■ **Supplied text**:
Sorting stuff. Weeding out stuff. 

Giving away stuff. Storing our stuff. 

Selling stuff! Packing up stuff!

AHHH... enjoying to freedom of LESS STUFF and more time! 

This is what went in to the RV for our first leg of the adventure...or at least some of what we put in!!!

Since our initial journey we have had another opportunity to downsize and have reduced our posessions by about 75% from a year ago.  What a freeing feeling.  Too much "stuff" leads to unnecessary weight and burden.  

First Day

Now our RV launch day comes. We plan to not go until there is a place for everything and everything is in it's place. Work schedule and campsite reservations dictate that time is up, we have to go.. 

James has worked around the clock for the past week and done an amazing job packing each section of the RV, making sure we have what we need for who knows how long.  Then I come along with my big piles of “maybe I will need” stuff that is left on the driveway which  still must get in somehow.   We pray like crazy that this will all work out and we are off..

It wasn’t the picturesque first day in the life we dreamed of for the past four years. 

Many “bumps in the road” delayed our travels to our first destination.  We ended up going down winding country roads in an intense thunderstorm through the pitch blackness of southern Wisconsin---putting us at our first destination at 11:00pm.

What should have been a four hour journey took eleven hours.  After difficulties with the car pull unit the whole way, childhood motion sickness, getting stuck in difficult parking places,  trying to find blankets, bandaids and ginger---and dealing with storm fears from the children all night until 5:00 am.  

Of course we cannot forget the "ready to play" toddler who slept most of the way to the campground who thinks night time is play and eating time!

As we started the new day there was admittedly an unspoken apprehension of “what on earth did we just do?”  

We’ve been thankful however to have been through enough trials in life to know the promise of Isaiah 40:30-31 to be true:  Even youths shall faint and be weary, and young men shall fall exhausted; but they who wait for the Lord shall renew their strength; they shall mount up with wings like eagles;  they shall run and not be weary; they shall walk and not faint.”

■ **Available data**:
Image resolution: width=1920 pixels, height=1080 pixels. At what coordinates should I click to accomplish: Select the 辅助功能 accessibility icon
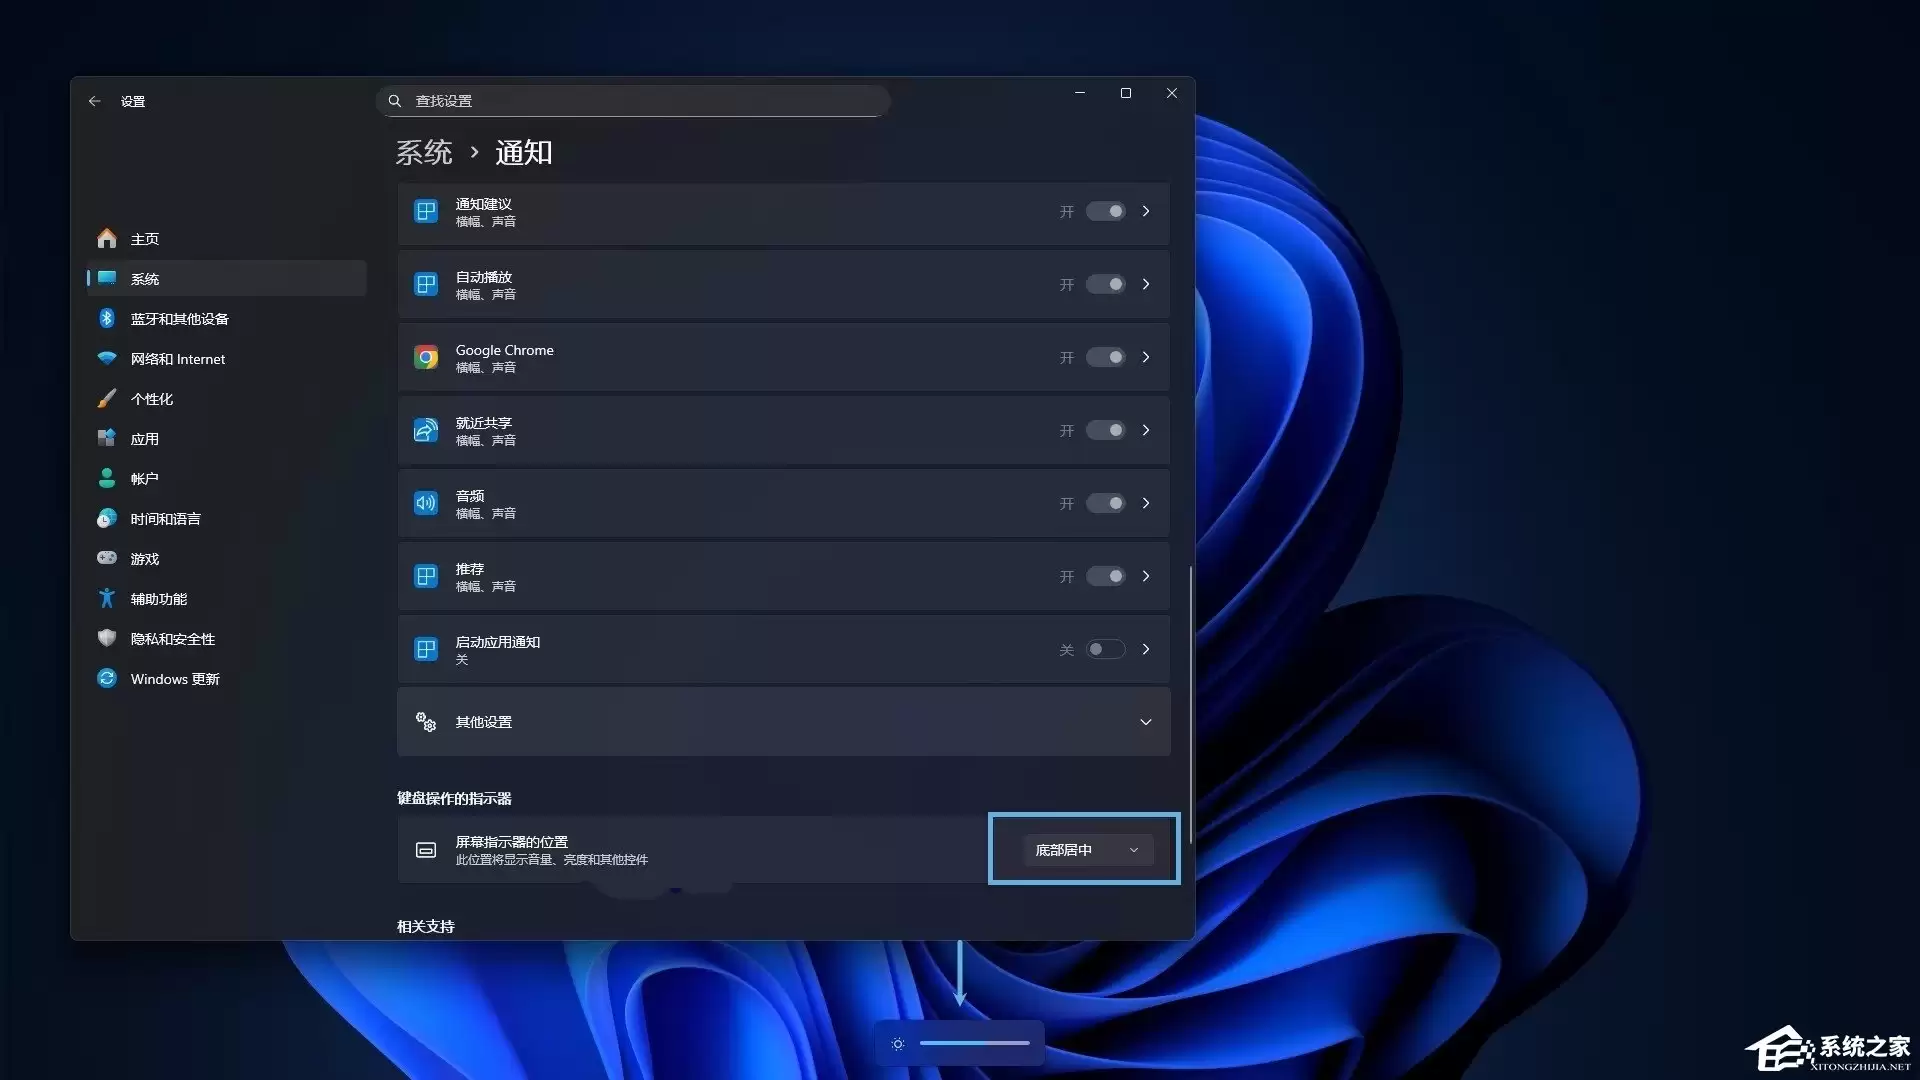coord(107,598)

■ **The request**: According to the RV travel post, how long did the trip to the first destination take? The data isn't needed for this.

■ **Output of the exercise**: Eleven hours, though it should have taken four.